● **Task brief**:
Your answer should be each line of the entries that contains the word "screenshot", copied in full.

● **Stored data**:

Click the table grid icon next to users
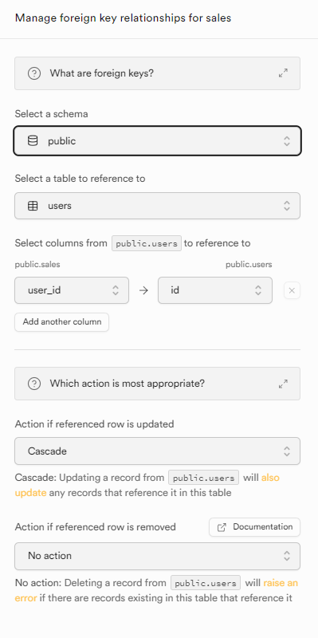318x638 pixels. (x=33, y=206)
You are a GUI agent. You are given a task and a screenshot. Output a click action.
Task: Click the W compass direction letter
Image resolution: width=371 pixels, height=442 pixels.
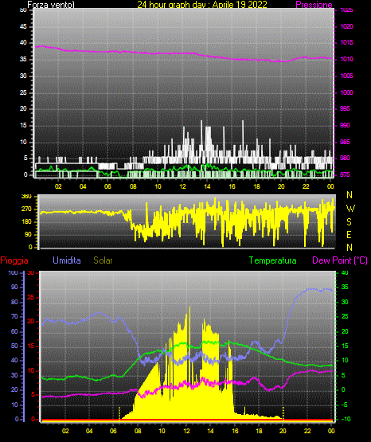[350, 209]
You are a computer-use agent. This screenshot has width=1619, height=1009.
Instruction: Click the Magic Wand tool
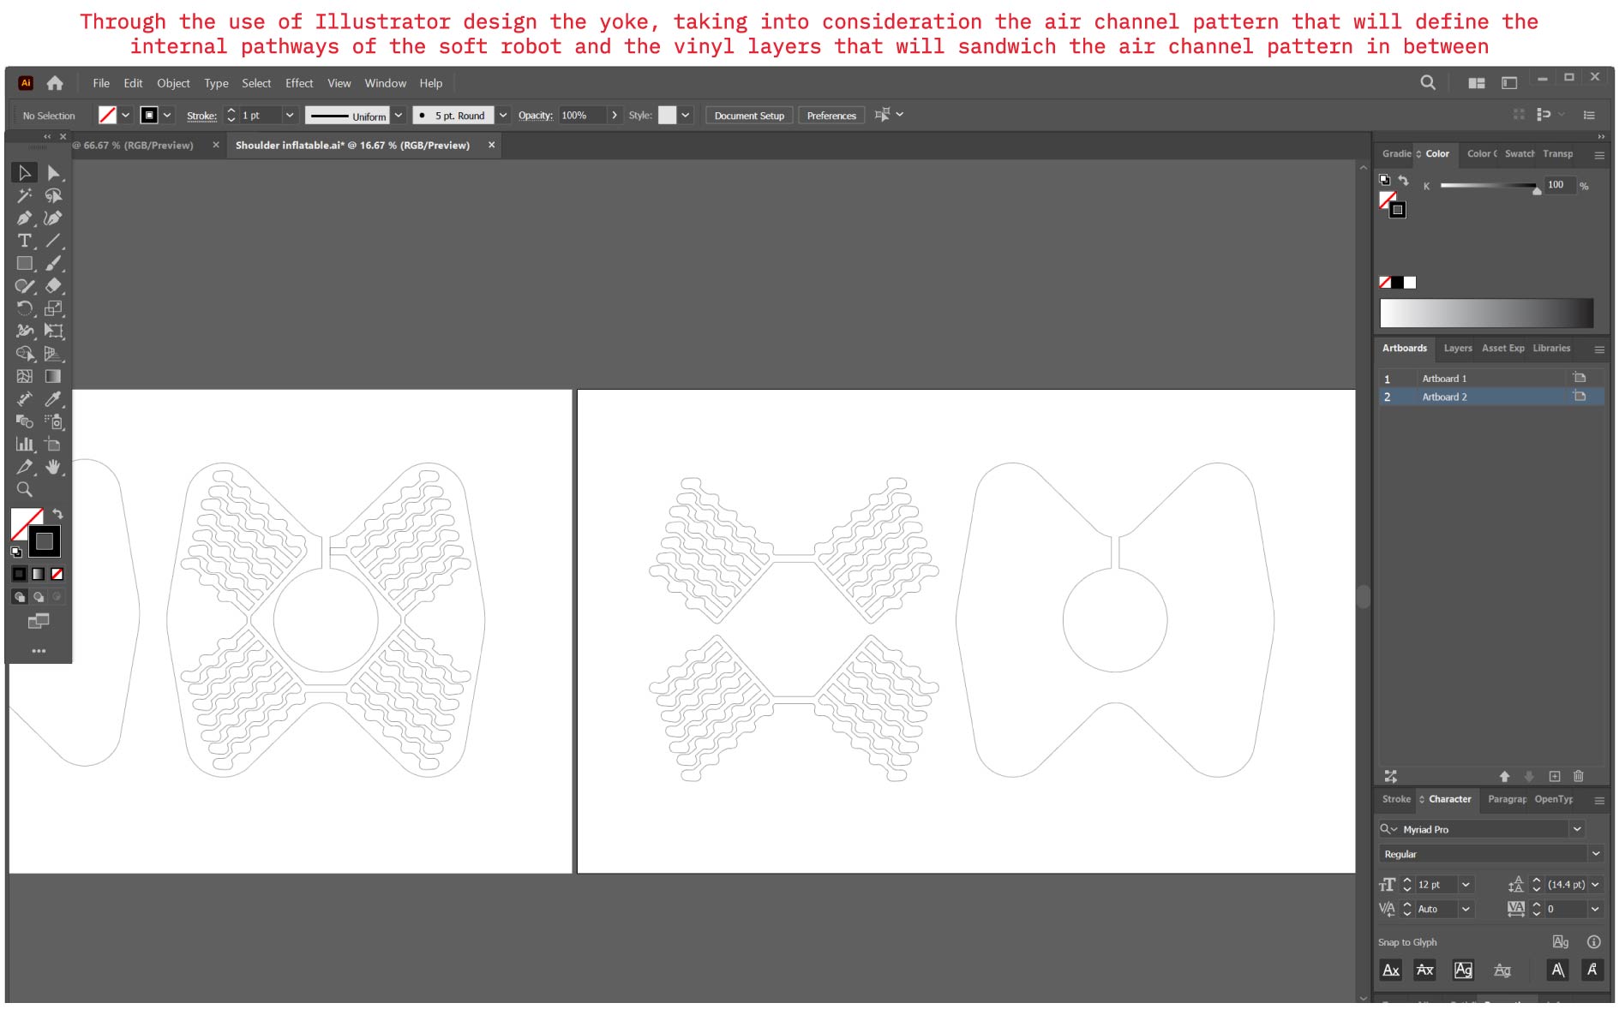pyautogui.click(x=24, y=196)
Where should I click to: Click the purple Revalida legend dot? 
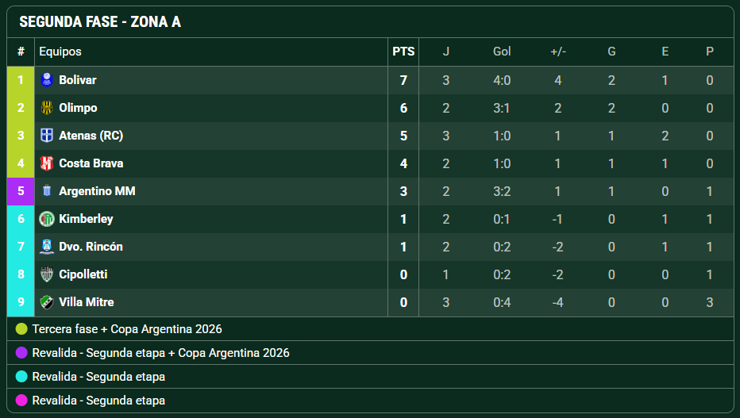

● **Answer space**:
You are a GUI agent. You are given a task and a screenshot. Output a click action.
You are a computer-use agent. This screenshot has width=1619, height=1009.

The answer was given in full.